ACTIVITY:
Only some lines are wanted. Transcribe, exactly, the lines below from the line with "Task: Click the 茂庭 avatar video tile" up to and including the line with "1060x467 pixels. At".
* * * *
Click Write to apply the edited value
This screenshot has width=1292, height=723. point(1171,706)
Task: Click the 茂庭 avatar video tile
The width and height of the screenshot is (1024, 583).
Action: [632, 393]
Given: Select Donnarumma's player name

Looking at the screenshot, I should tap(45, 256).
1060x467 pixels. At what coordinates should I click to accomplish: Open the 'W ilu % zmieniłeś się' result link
* * * *
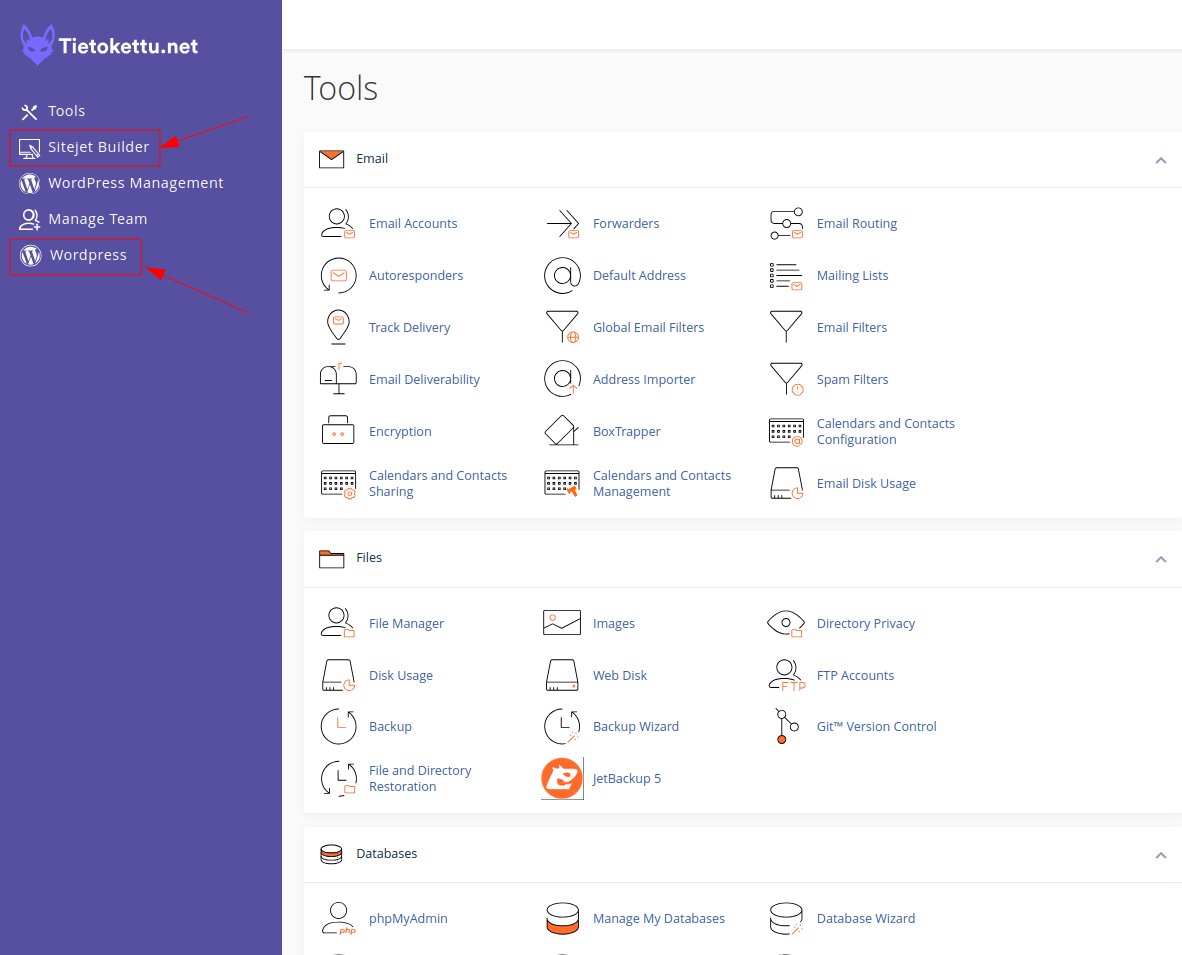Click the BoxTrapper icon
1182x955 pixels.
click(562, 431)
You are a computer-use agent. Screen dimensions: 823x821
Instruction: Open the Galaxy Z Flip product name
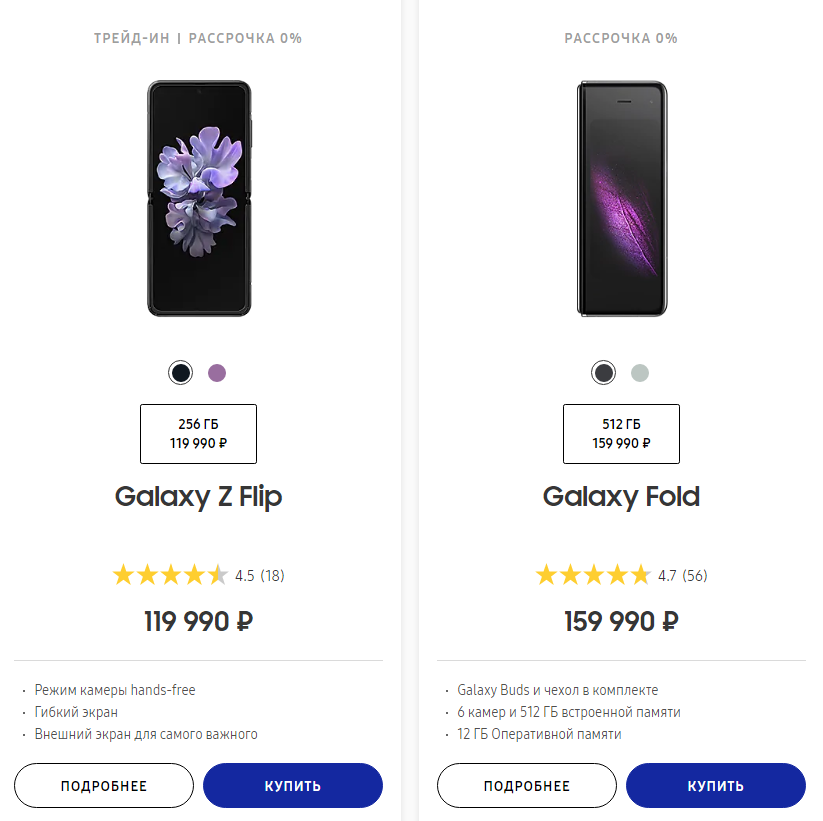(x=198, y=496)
* * * *
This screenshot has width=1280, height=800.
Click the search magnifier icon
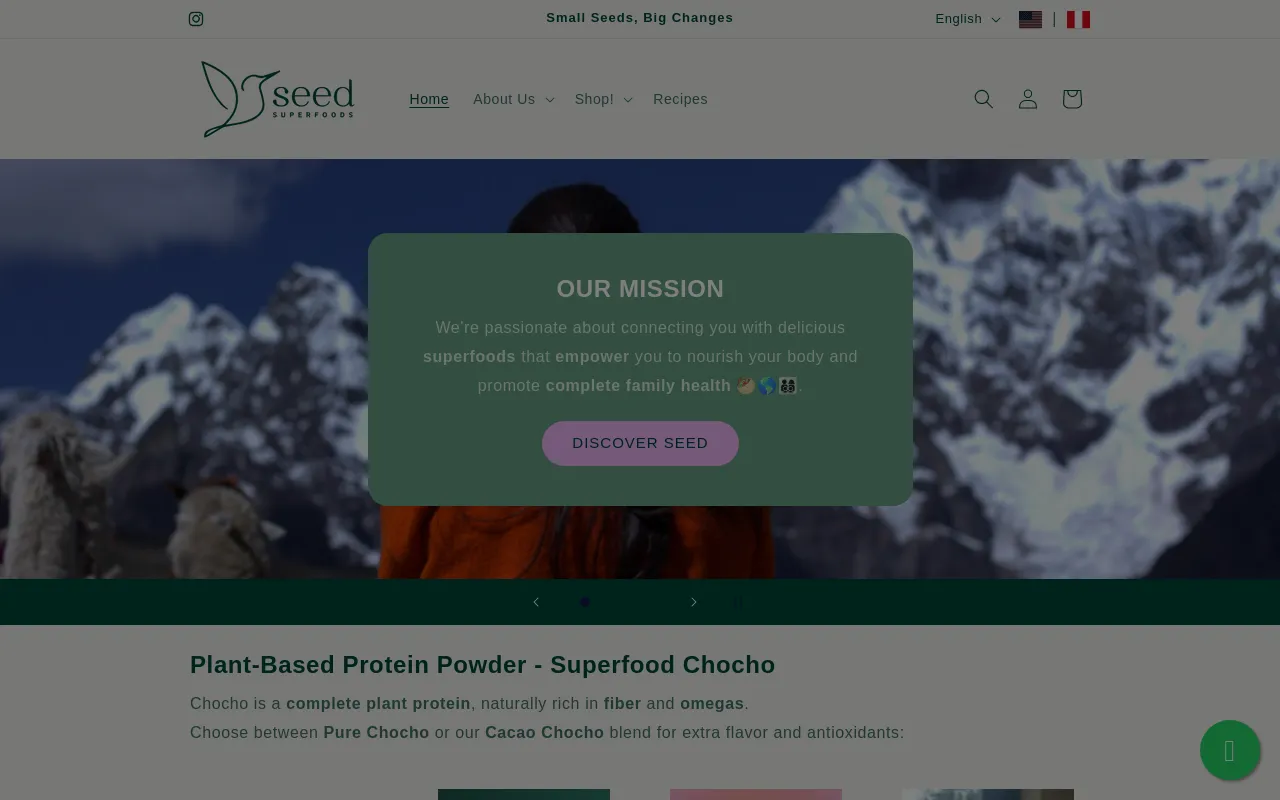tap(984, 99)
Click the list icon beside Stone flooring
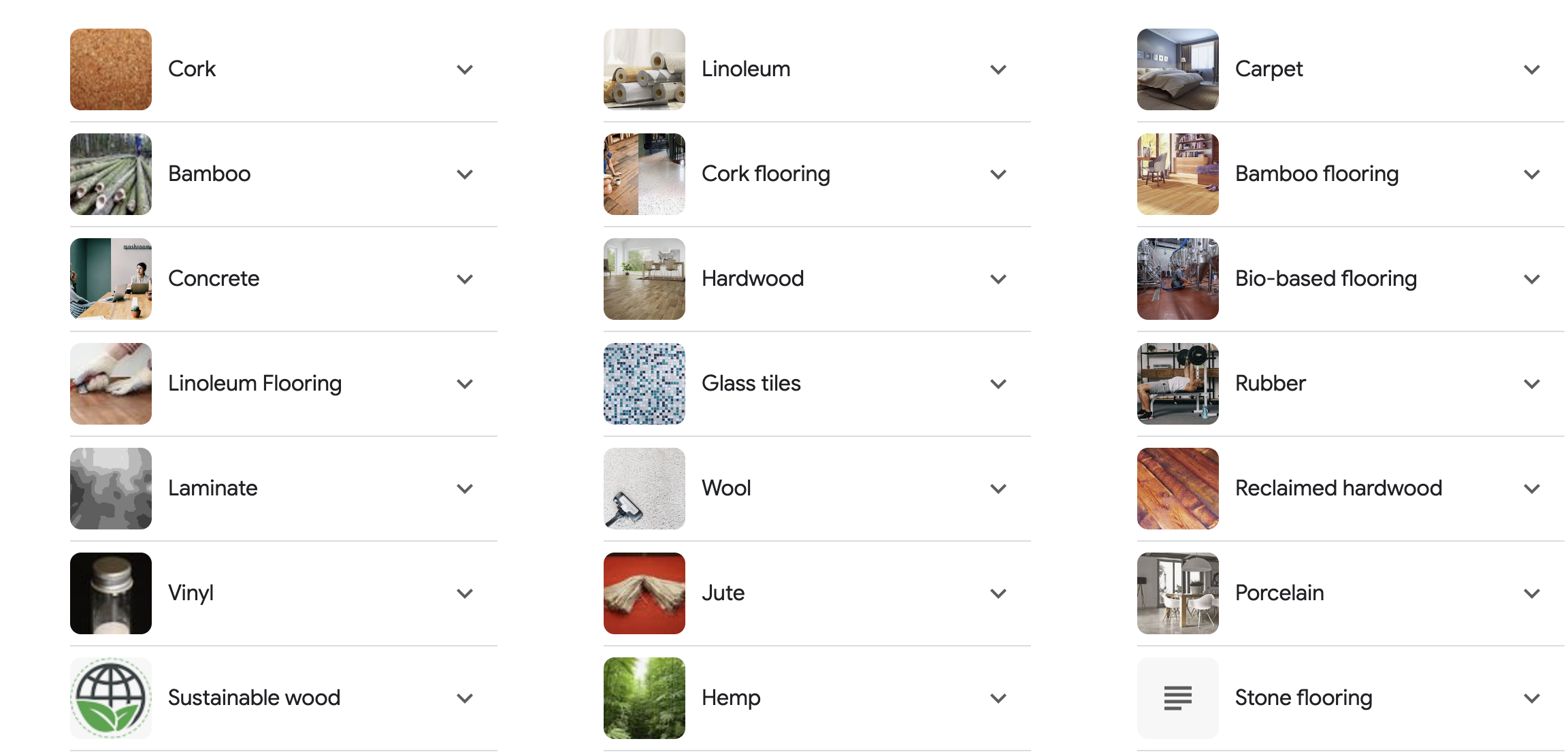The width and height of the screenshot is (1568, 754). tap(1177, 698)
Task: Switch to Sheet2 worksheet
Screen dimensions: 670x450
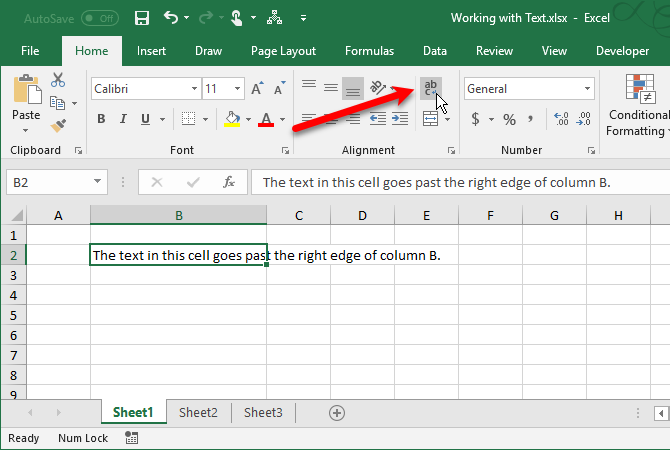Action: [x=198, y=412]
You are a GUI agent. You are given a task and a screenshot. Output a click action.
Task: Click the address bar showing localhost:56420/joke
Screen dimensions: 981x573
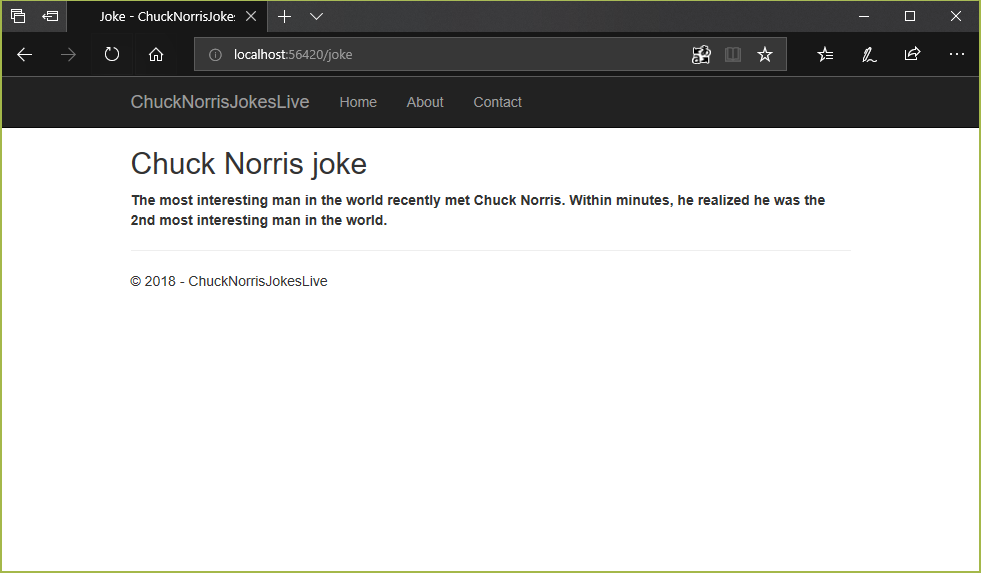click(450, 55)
* * * *
SOLUTION FOR THIS EXERCISE:
Task: Click the 茂庭 avatar video tile
The width and height of the screenshot is (1024, 583).
Action: [632, 393]
Given: Select Donnarumma's player name

Looking at the screenshot, I should tap(45, 256).
1060x467 pixels. At what coordinates should I click to accomplish: Open the 'W ilu % zmieniłeś się' result link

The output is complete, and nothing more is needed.